Field Museum of Chicago sent successful expeditions into the Pliocene of South Dakota and into the Palaeocene beds of Colorado and the Carnegie Museum of Pittsburgh continued the work it has been carrying on for years in the Upper Eocene of northeastern Utah. The National Museum continued its work in the Paleocene of Central Utah and Princeton University again explored the Lower Eocene of the Big Horn Basin, Wyoming.
Harvard University added materially to its collection by an expedition into the Permian of Texas, and the American Museum for the third consecutive season collected in the Oligocene deposits of western South Dakota and did reconnaissance work in the Cretaceous of Texas, Montana and Alberta.

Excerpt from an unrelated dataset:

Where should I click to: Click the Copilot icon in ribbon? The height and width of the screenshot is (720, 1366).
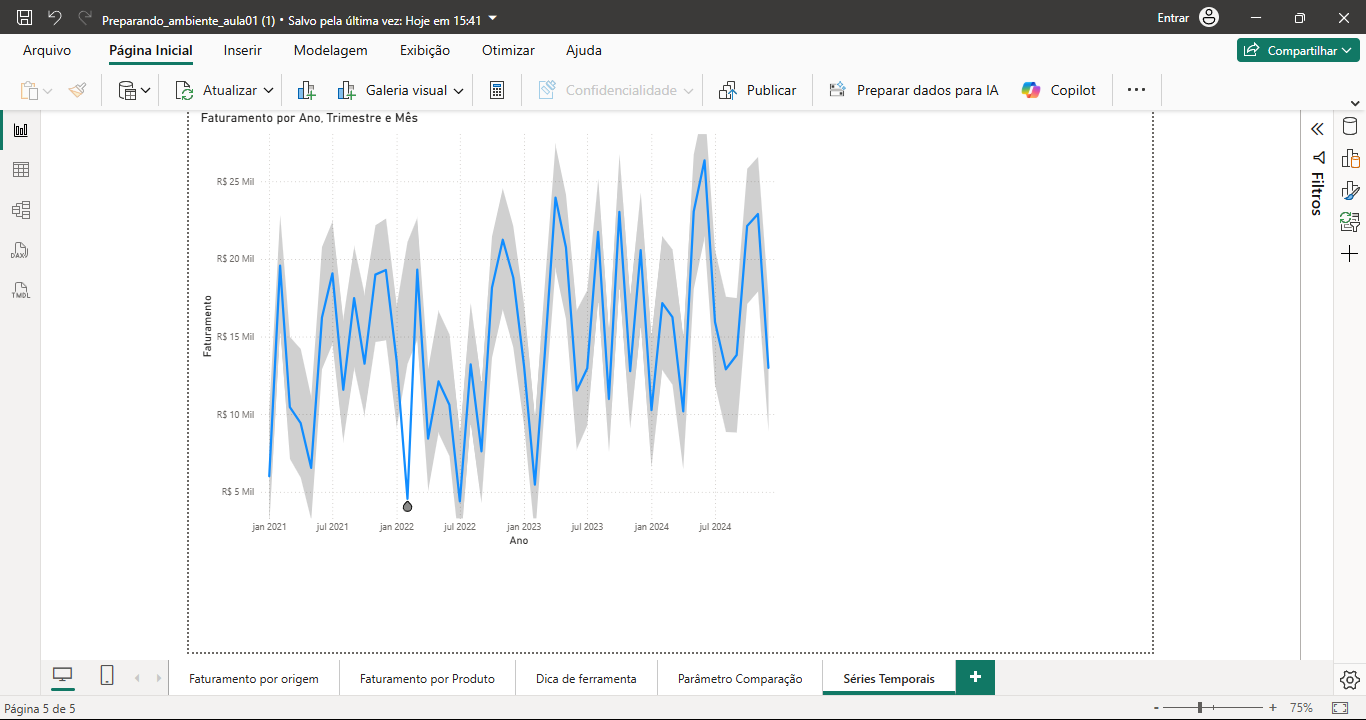[1031, 90]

The State of Texas, with WPA assistance, inaugurated a statewide reconnaissance program for the purpose of locating important fossil bearing formations and localities.
Exhibitions.
Of first importance was the opening at the American Museum in New York of the so-called Jurassic Hall, in which there is a new geological arrangement of amphibians and reptiles from the Carboniferous to the Basal Cretaceous.

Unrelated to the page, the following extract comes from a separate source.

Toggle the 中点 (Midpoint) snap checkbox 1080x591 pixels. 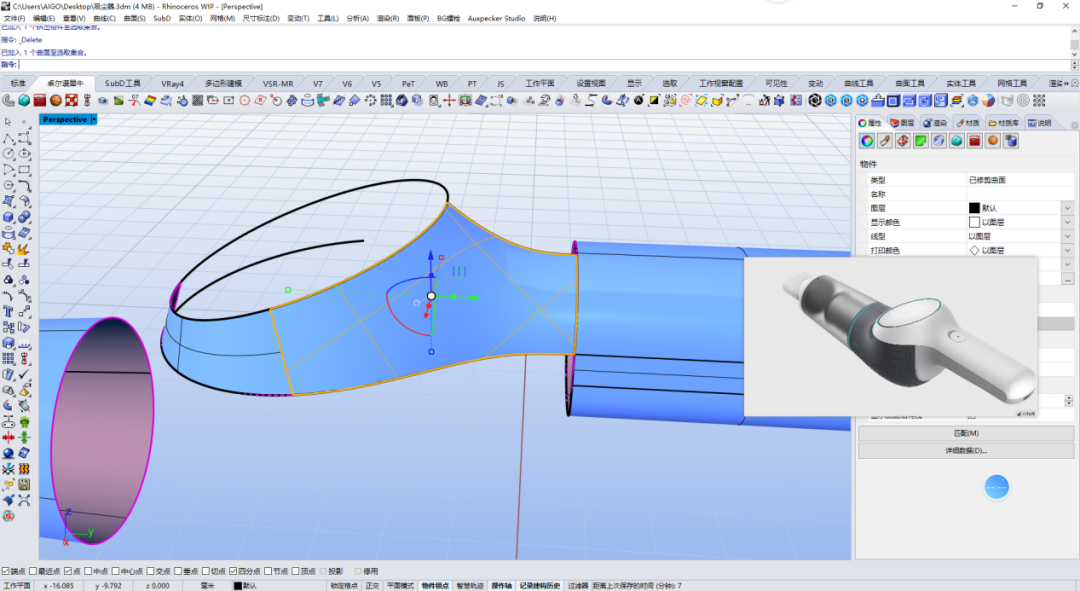click(x=96, y=571)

In the old dinosaur hall there is a rearrangement of Upper Cretaceous dinosaurs and the installation of new exhibits of pterosaurs, turtles, crocodiles and birds. The corridor connecting these two halls now contains the marine reptiles and dinosaur tracks. A remarkable skeleton of the Early Pleistocene gaur, from China, has been placed in the Tertiary Hall.

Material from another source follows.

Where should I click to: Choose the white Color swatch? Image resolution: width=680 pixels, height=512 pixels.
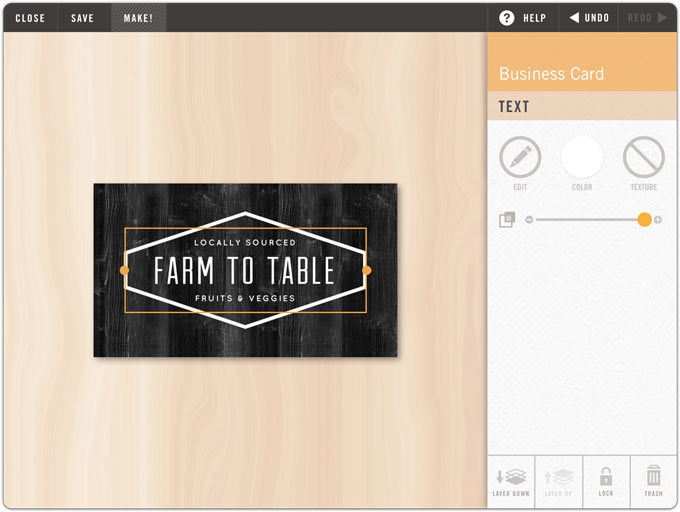tap(582, 157)
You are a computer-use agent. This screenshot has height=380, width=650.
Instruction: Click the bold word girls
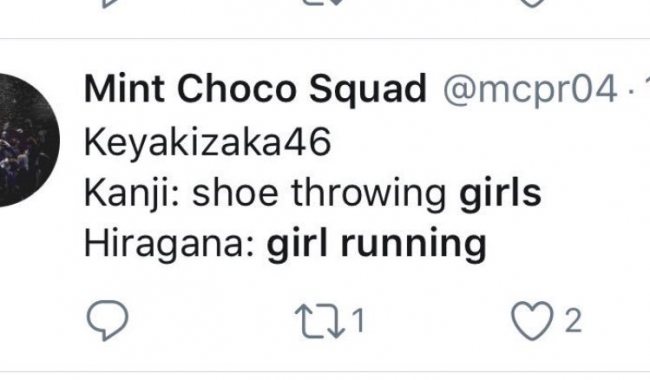(x=500, y=193)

At the Academy of Natural Sciences of Philadelphia a new hall devoted to the earth sciences, including vertebrate palaeontology, was opened. The Harvard Museum placed on exhibition a skull of the giant Australian plesiosaur Kronosarus and added to its exhibition of Brazilian Triassic reptiles; at Field Museum several skeletons of Tertiary mammals were installed and a complete rearrangement of their fossil vertebrate collection was begun.
The Colorado Museum of Natural History in Denver has completed a skeleton of the plated dinosaur Stegosaurus and the University Museum at Lincoln. Neb., has added to its already remarkable collection of Nebraska fossils a skeleton of the greatest of all camels Gigantocamelus.
Under this heading should be mentioned the progress toward completion of work on the Dinosaur National Monument of northeastern Utah where, eventually, there will be shown, under glass roofs, complete skeletons of the great Sauropod dinosaurs worked out in high relief against their rocky beds.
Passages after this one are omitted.